[Collected data]

════════════════

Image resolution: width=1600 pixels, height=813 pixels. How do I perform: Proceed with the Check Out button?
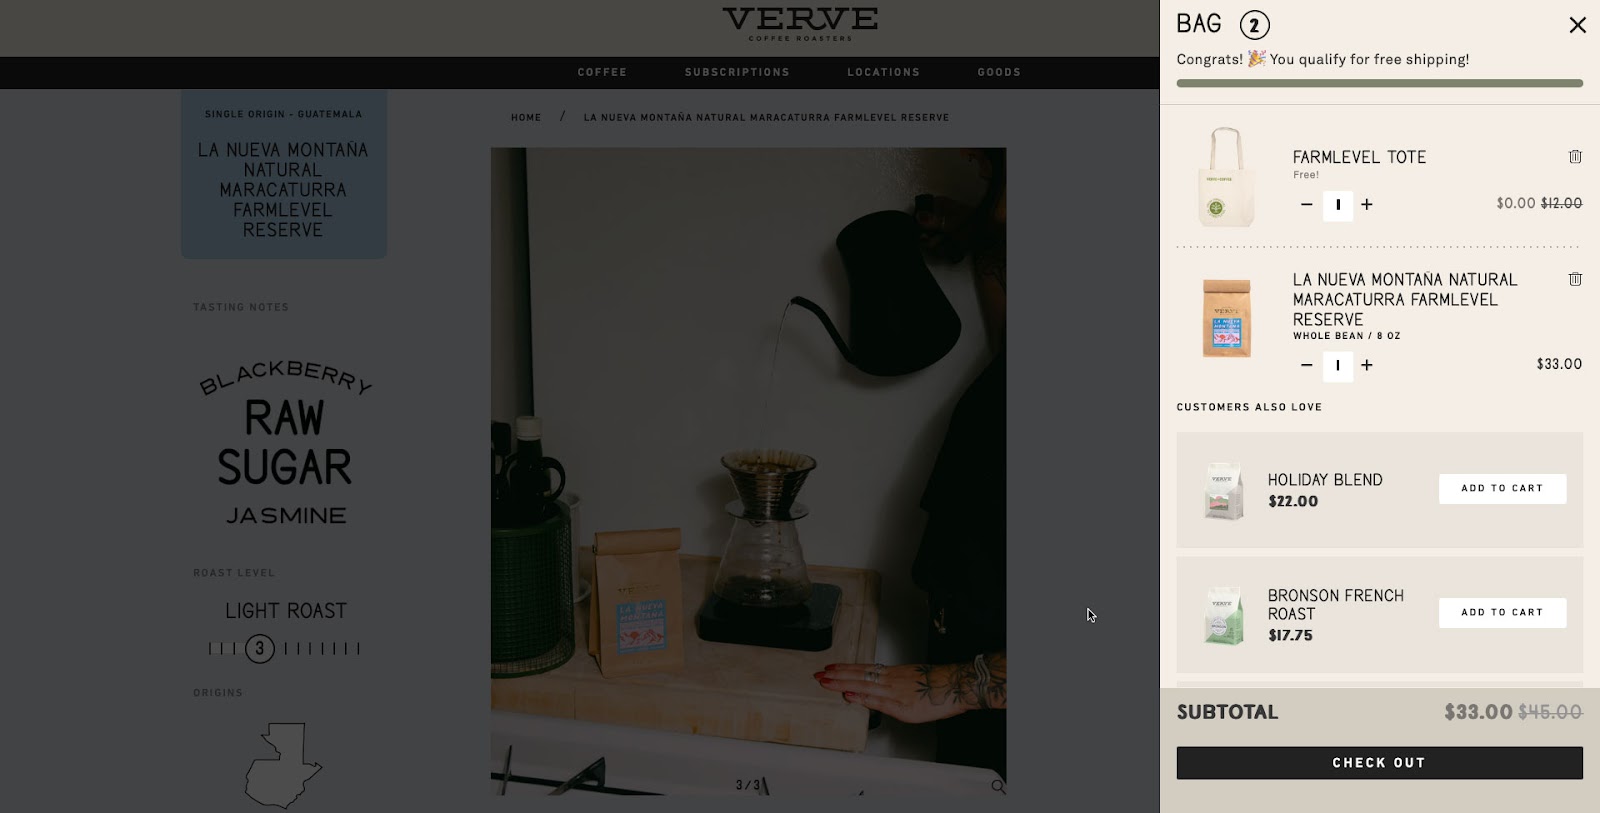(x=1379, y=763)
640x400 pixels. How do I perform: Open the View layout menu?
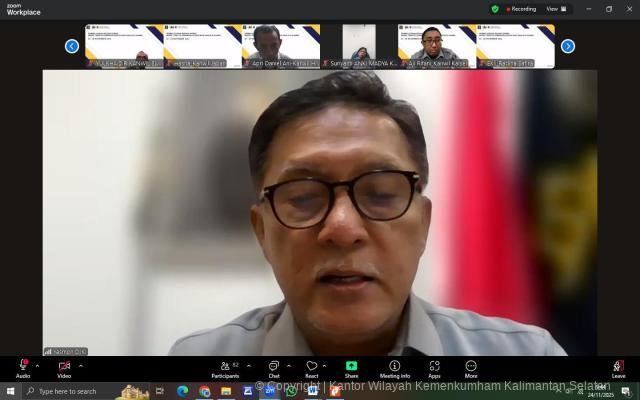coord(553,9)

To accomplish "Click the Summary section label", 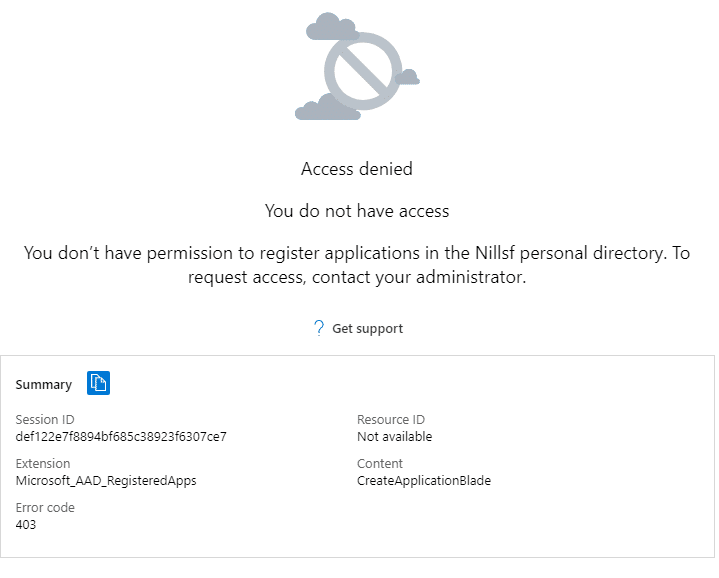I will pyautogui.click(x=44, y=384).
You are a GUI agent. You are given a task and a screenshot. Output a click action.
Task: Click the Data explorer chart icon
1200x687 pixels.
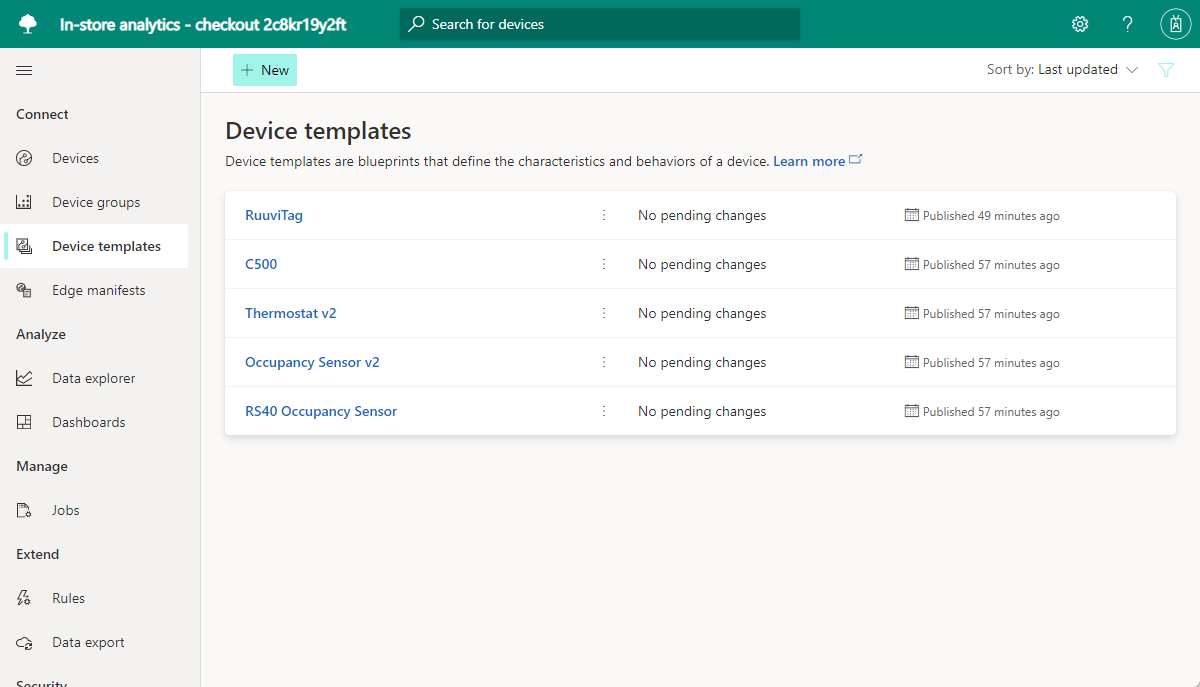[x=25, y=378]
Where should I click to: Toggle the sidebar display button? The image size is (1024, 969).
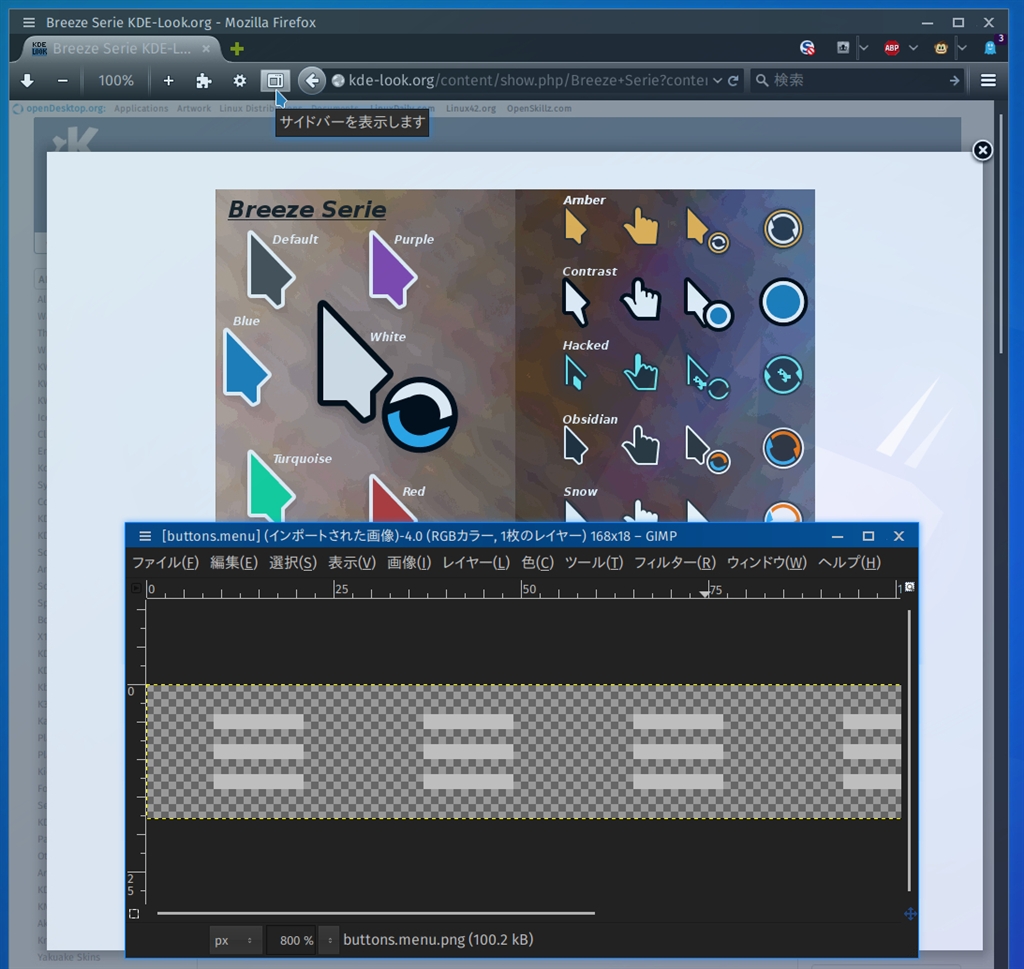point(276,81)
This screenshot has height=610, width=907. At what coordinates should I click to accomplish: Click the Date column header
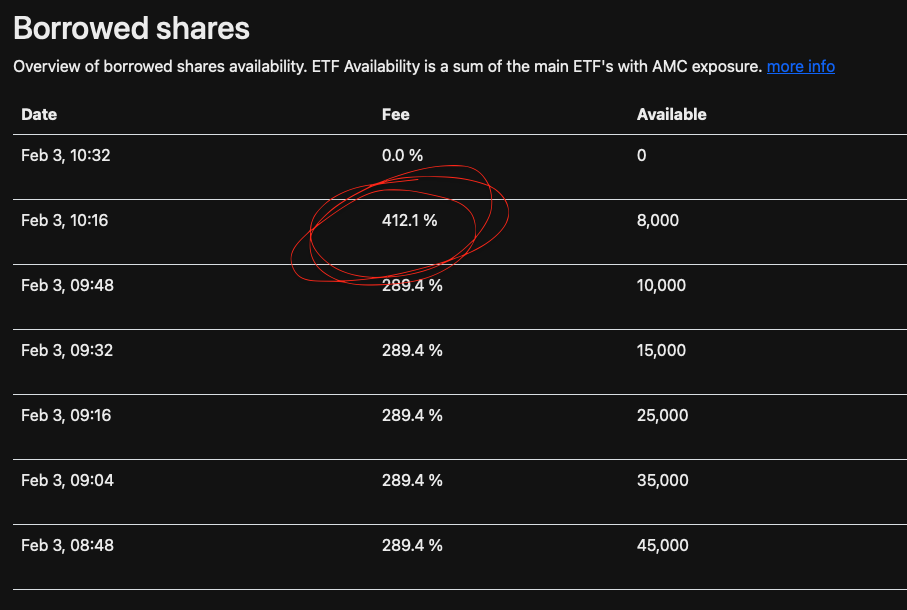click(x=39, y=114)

════════════════

▶ Your task
Each line from the one holding "1200x687 pixels." down to the end of the records is to be reproduced unaltered, and the pictures are to be omitted.

▶ Your response
1200x687 pixels.
[x=25, y=378]
Where should I click to: Toggle the sidebar display button? The image size is (1024, 969).
point(276,81)
This screenshot has height=610, width=907. At what coordinates should I click to accomplish: Click the Date column header
click(x=39, y=114)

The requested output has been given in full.